[Devel] [PATCH v3 4/9] user namespace support for upstream containers

Tue May 14 00:32:25 PDT 2013

On 05/14/2013 07:02 AM, Kir Kolyshkin wrote:
> Oh my, four cases of whitespace-at-eol which I had to fixed manually.
> 
Sorry about that. I think I got to used to checkpatch and the such that
I forget to verify all of those manually.

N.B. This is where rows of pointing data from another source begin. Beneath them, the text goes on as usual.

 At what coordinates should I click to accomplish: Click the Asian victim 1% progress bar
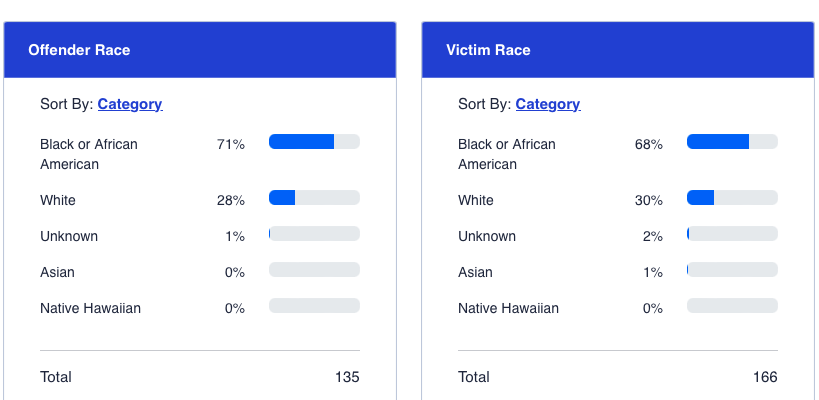pos(732,270)
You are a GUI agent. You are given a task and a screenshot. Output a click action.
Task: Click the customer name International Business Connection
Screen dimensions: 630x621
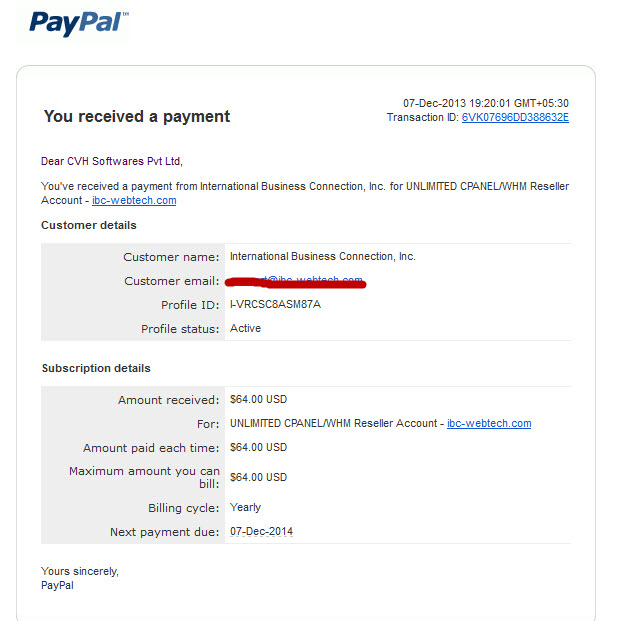click(x=323, y=256)
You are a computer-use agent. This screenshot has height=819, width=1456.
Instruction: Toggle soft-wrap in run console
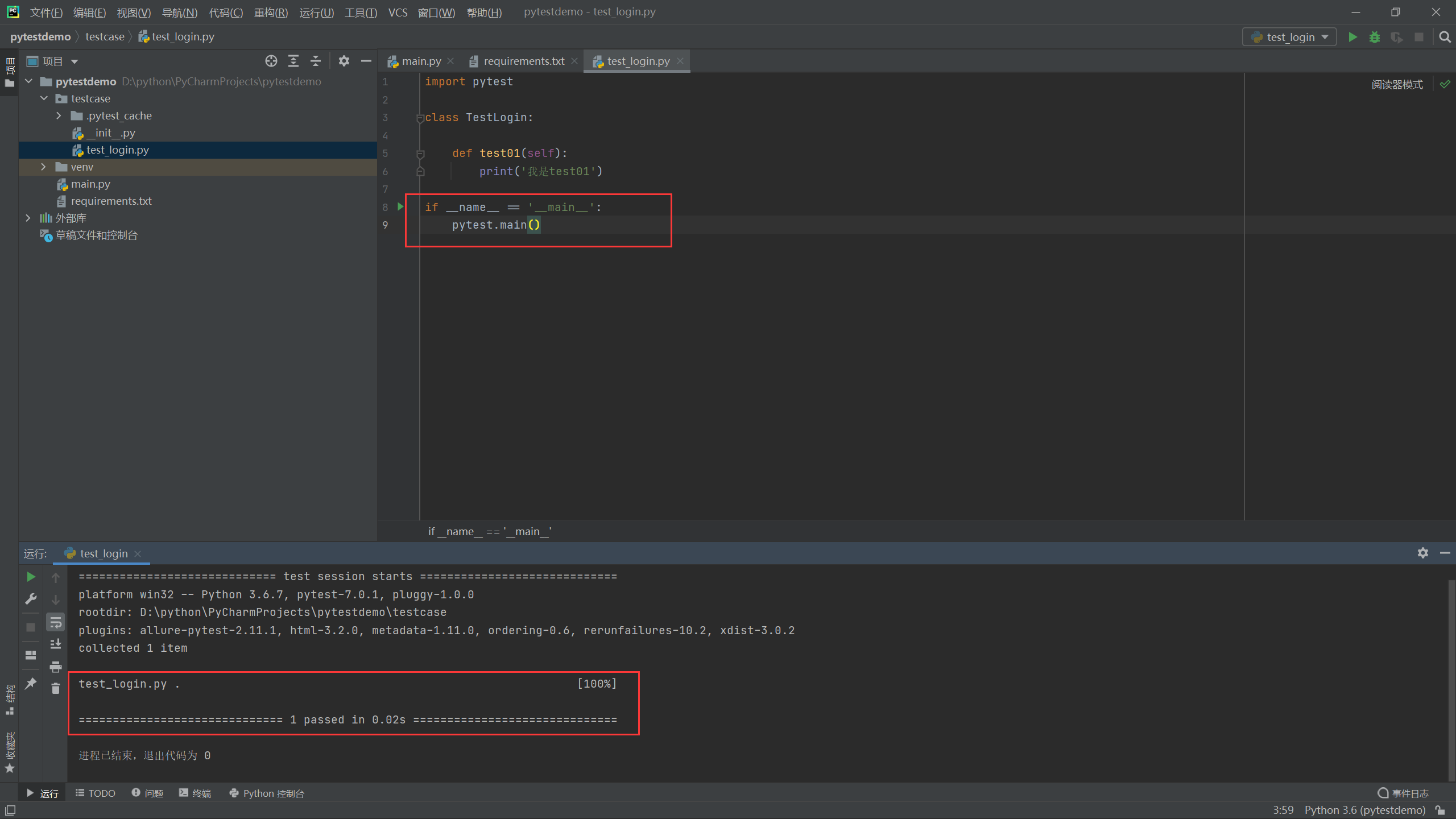click(x=56, y=622)
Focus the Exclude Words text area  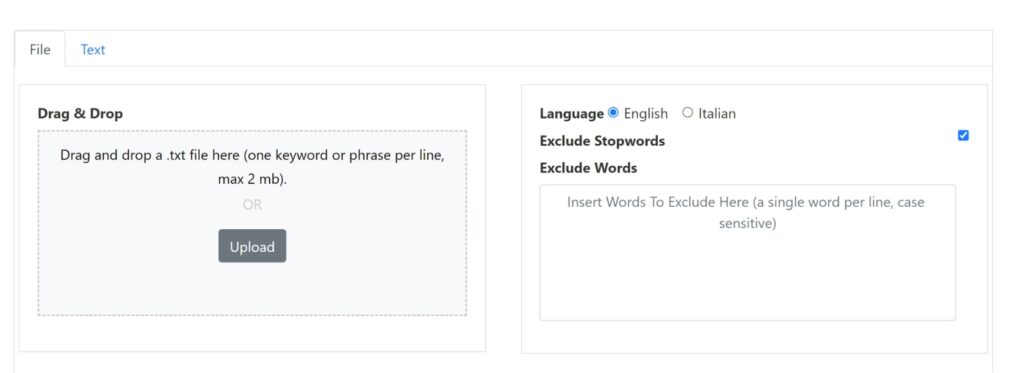(x=747, y=252)
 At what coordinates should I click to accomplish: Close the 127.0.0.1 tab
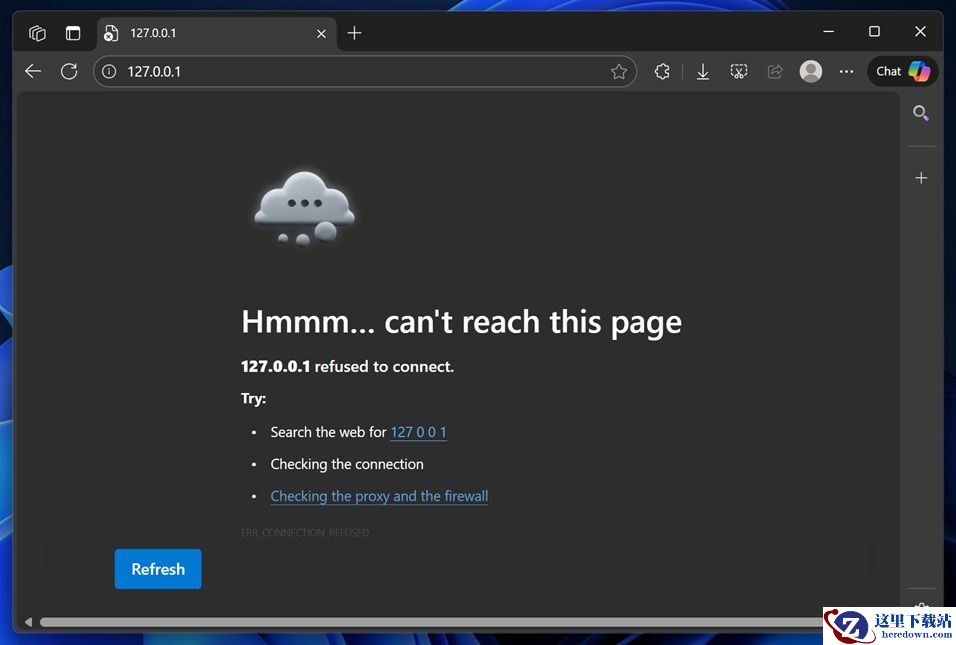321,33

> Wanted to apply it nevertheless and fix some things myself, but then the
> list grew out too big.
> 
> Plus please see inline.
> 
Here we go.

>>   /* This function is there in GLIBC, but not in headers */
>>   extern int pivot_root(const char * new_root, const char * put_old);
>>   @@ -138,10 +140,41 @@ static int _env_create(void *data)
>>       struct env_create_param3 create_param;
>>       int ret;
>>   -    if ((ret = ct_chroot(arg->res->fs.root)))
>> +    if ((arg->userns_p != -1) && (read(arg->userns_p, &ret,
>> sizeof(ret)) == 0))
> 
> 1 I'd suggest comparing with sizeof(ret)
As you wish.

> 2 We can't print any errors here, can we? If we can I'd rather do it.
> 
I believe logger works in here, yes.
>> +        return -1;
> 
> You're supposed to return VZ_* exit codes from here.
> 

ok.

>> +
>> +    ret = ct_chroot(arg->res->fs.root);
>> +    close(arg->userns_p);
>> +    /* Probably means chroot failed */
>> +    if (ret)
>>           return ret;
>>   -    if ((ret = vps_set_cap(arg->veid, &arg->res->env,
>> &arg->res->cap, 1)))
>> +    if (arg->h->can_join_userns) {
>> +        int fd;
>> +        setuid(0);
>> +        setgid(0);
>> +        /*
>> +         * We need the special flag "newinstance". This is a requirement
>> +         * of the userns-aware implementation of devpts as of Linux 3.9.
>> +         * Because of that special requirement, we do it here rather
>> than
>> +         * later.
>> +         */
>> +        mount("devpts", "/dev/pts", "devpts", 0, "newinstance");
> 
> What if mount point does not exist, or is not a directory?
> 
> I think it makes sense to
> 1. try creating it, ignoring EEXIST
> 2. check return from mount()
> 
Check return and then what? It is not clear for me if we should abort or
not when things go wrong. It seems perfectly valid that the container
continues. I have the same dilemma with the other devices.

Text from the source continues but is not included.